Alpha-synuclein and tau aggregates polymorphism and the molecular basis of diverse synucleinopathies and tauopathies
The aggregation of the proteins alpha-synuclein (α-Syn) and tau within the central nervous system is deleterious and associated to diverse neurodegenerative disorders. How a-Syn and tau aggregate, how those aggregates traffic between cells, multiply by recruiting their endogenous counterparts and cause distinct synucleinopathies and tauopathies is still poorly understood.
I will explain the molecular events at the origin of α-Syn and tau aggregation. I will show that α-Syn and tau aggregates sequester important proteins, among which molecular chaperones, mimicking their loss of function. I will also show how α-Syn and tau aggregates traffic within and between neuronal cells while multiplying. They are also released from affected cells bind to neurons cell membranes and redistribute protein receptors with functional consequences I will detail.

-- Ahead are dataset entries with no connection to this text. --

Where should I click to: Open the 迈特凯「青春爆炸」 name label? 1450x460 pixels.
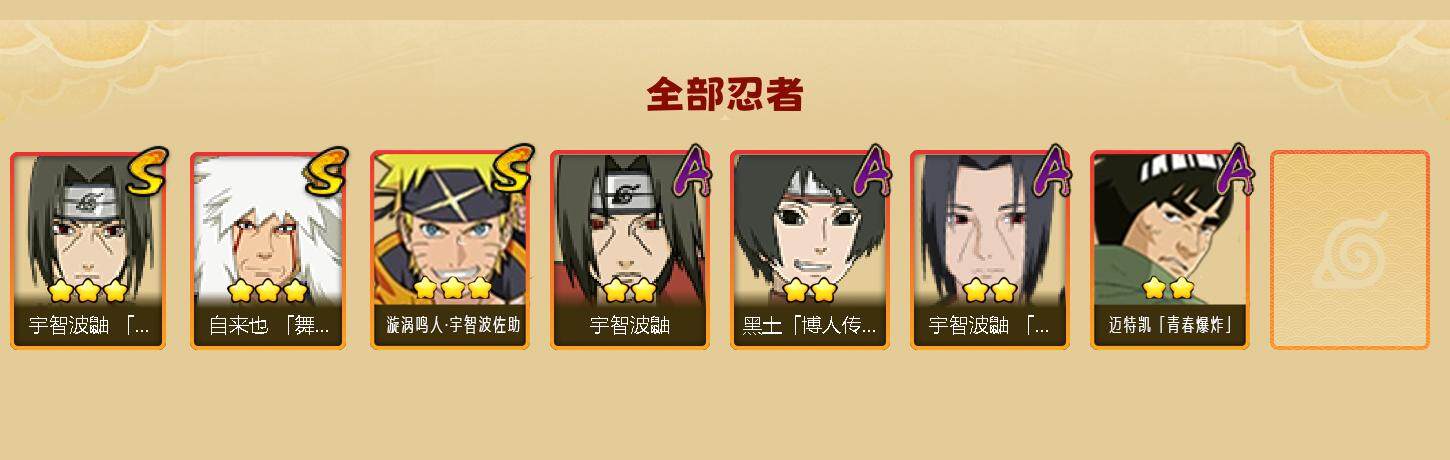pos(1169,326)
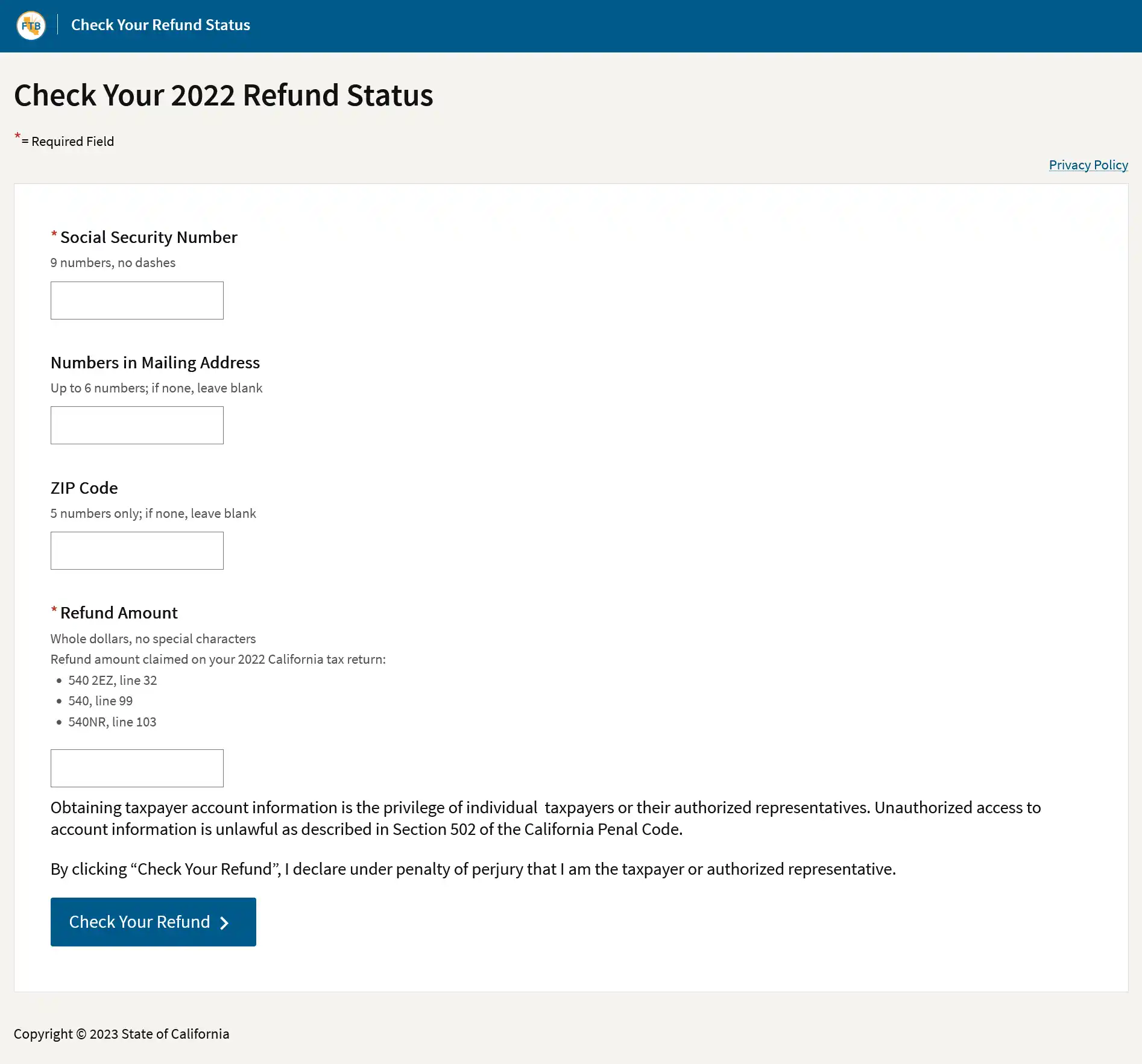Focus the Social Security Number input field
The width and height of the screenshot is (1142, 1064).
click(x=137, y=301)
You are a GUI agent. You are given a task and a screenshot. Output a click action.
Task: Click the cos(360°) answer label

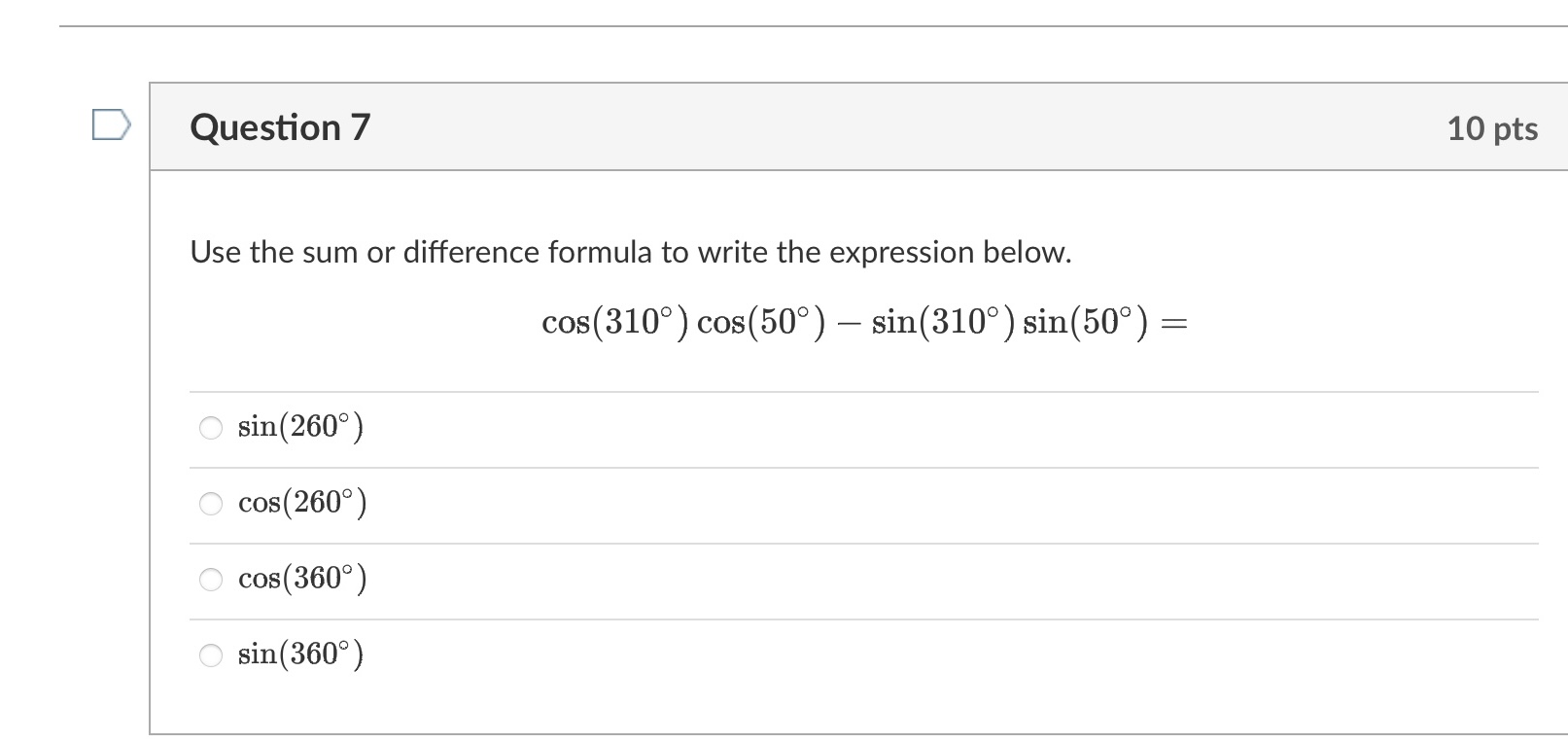(x=302, y=579)
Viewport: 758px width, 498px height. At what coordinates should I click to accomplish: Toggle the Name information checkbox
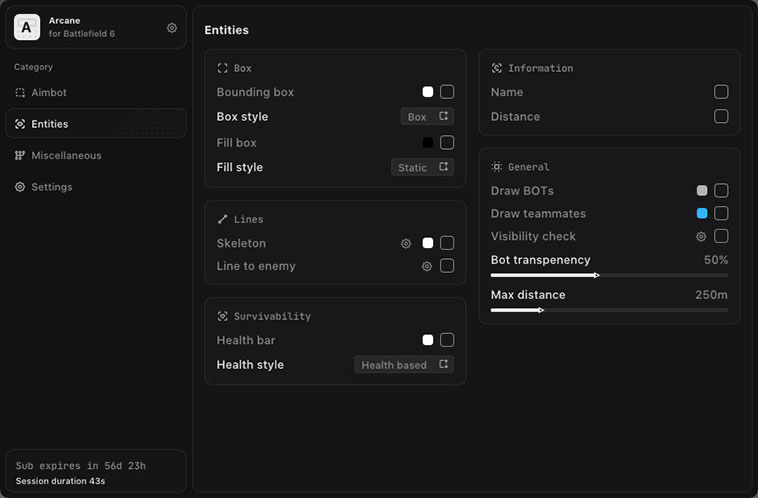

The reason why the aggregation of α-Syn causes distinct synucleinopathies was unknown until we showed this protein to form structurally different fibrillar aggregates in test tubes and proposed that the different structures may cause different pathologies. I will describe how the diversity of α-Syn and tau fibrillar aggregates, including those derived from patients brains, can cause distinct diseases.
The importance of targeting the surfaces of aggregated α-Syn and tau from the diagnostic and therapeutic standpoints will be highlighted and discussed.
About the speaker
Ronald Melki is first class Director of Research at CNRS. He is recipient of major awards such as the Grand Prix of the Institut de France or the Coups d’Élan pour la Recherche Française award of the Bettencourt-Schueller Fondation. He is active in the infectious proteins (prion) field since 1999. He characterized the prion-like propagation of protein aggregates involved in major neurodegenerative diseases and documented their interaction with neuron membranes as well as their uptake and transport. His team generated α-Syn assemblies that differ structurally and functionally, laying down the molecular basis of different synucleinopathies.